EXERCISE DETAILS >>
Among the entries below, find each line with "resolution" and show it.

EXCERPTED RECORDS >>
- - -

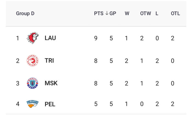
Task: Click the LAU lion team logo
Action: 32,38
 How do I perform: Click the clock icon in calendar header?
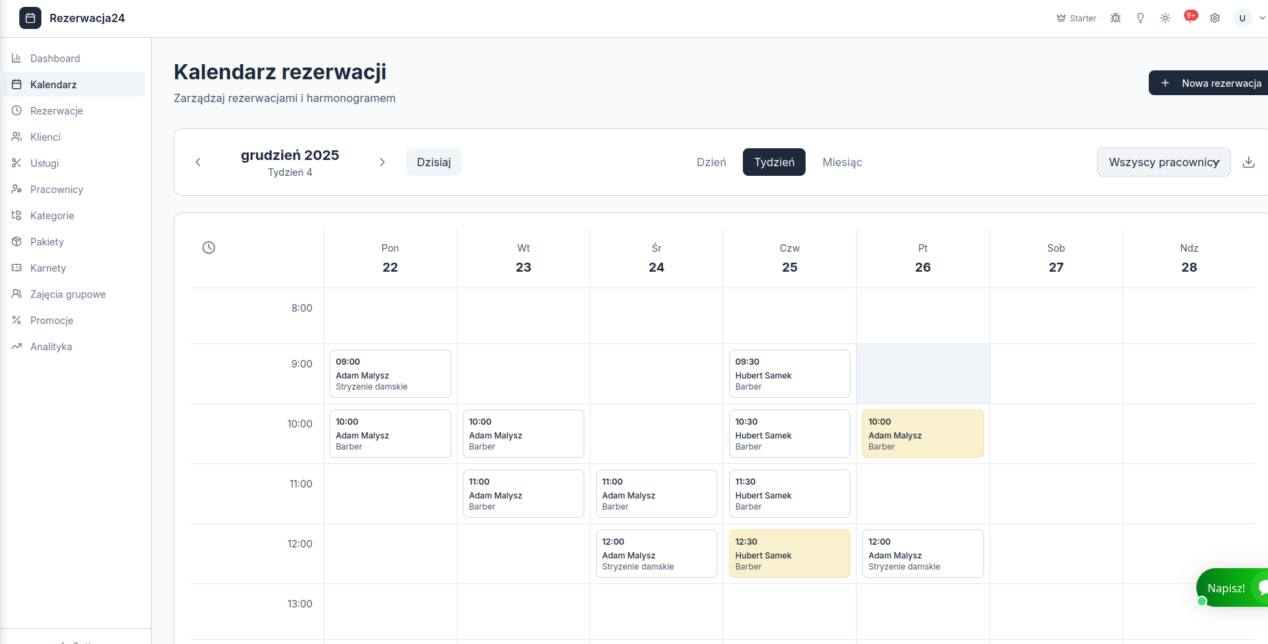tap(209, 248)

- - -

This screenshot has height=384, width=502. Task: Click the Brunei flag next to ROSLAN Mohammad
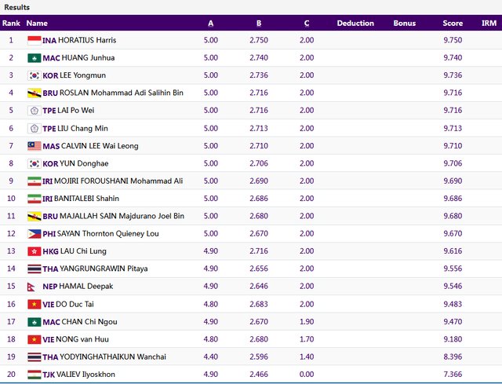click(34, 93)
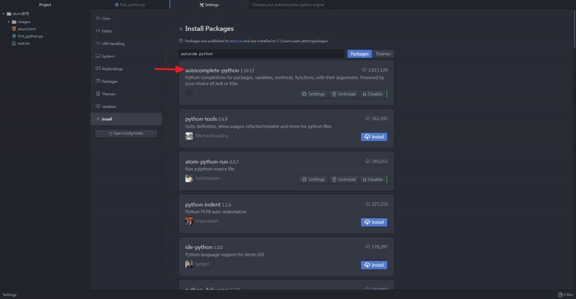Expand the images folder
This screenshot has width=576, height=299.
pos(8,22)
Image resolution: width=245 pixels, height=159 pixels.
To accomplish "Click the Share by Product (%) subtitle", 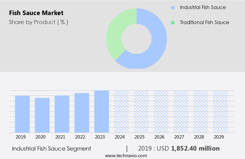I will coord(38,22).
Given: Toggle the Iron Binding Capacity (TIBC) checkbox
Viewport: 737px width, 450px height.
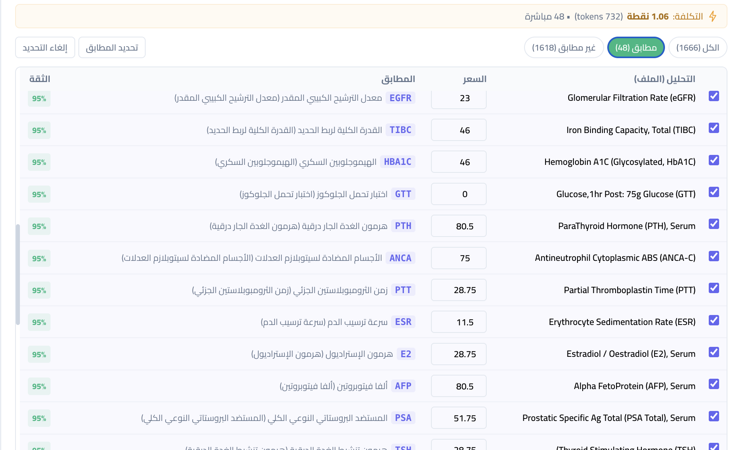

- - -

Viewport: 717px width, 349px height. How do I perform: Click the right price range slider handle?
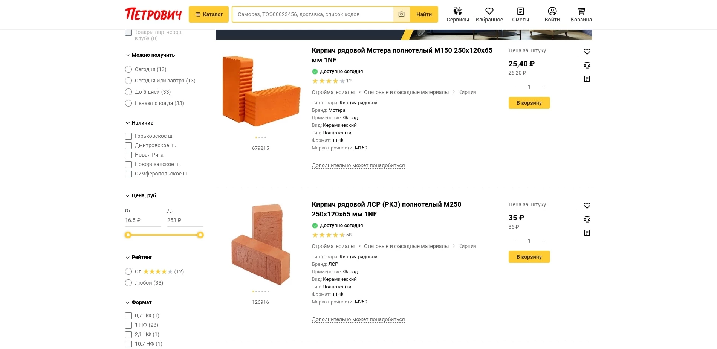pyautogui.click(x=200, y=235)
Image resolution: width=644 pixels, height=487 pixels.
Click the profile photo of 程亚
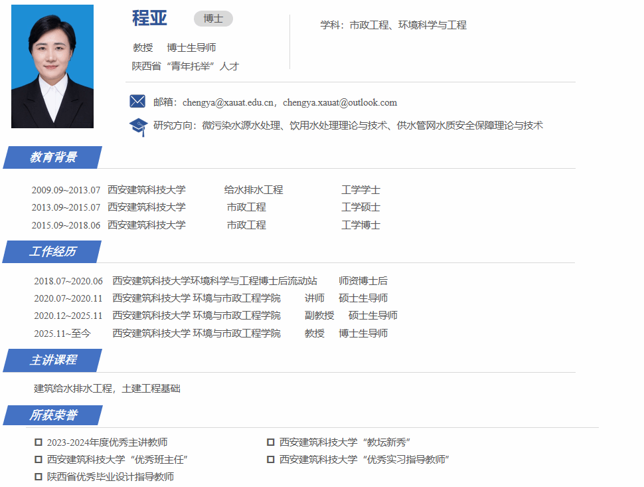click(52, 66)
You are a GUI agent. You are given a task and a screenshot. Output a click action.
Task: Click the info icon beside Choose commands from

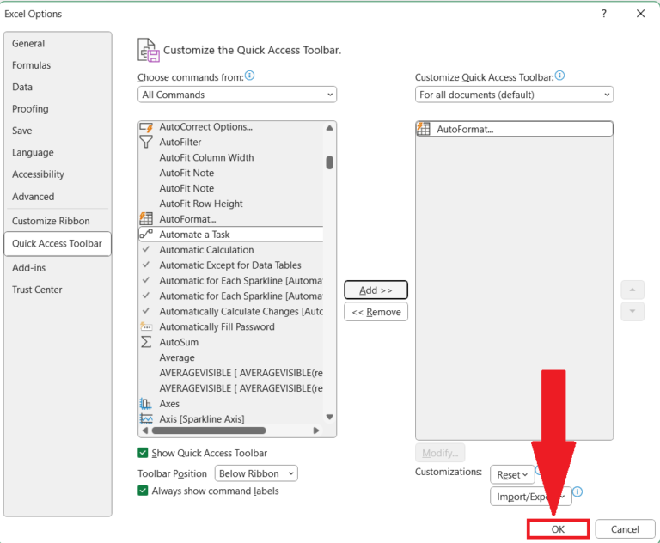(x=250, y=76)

- - -

FINAL ANSWER >>
Image resolution: width=245 pixels, height=159 pixels.
Image resolution: width=644 pixels, height=487 pixels.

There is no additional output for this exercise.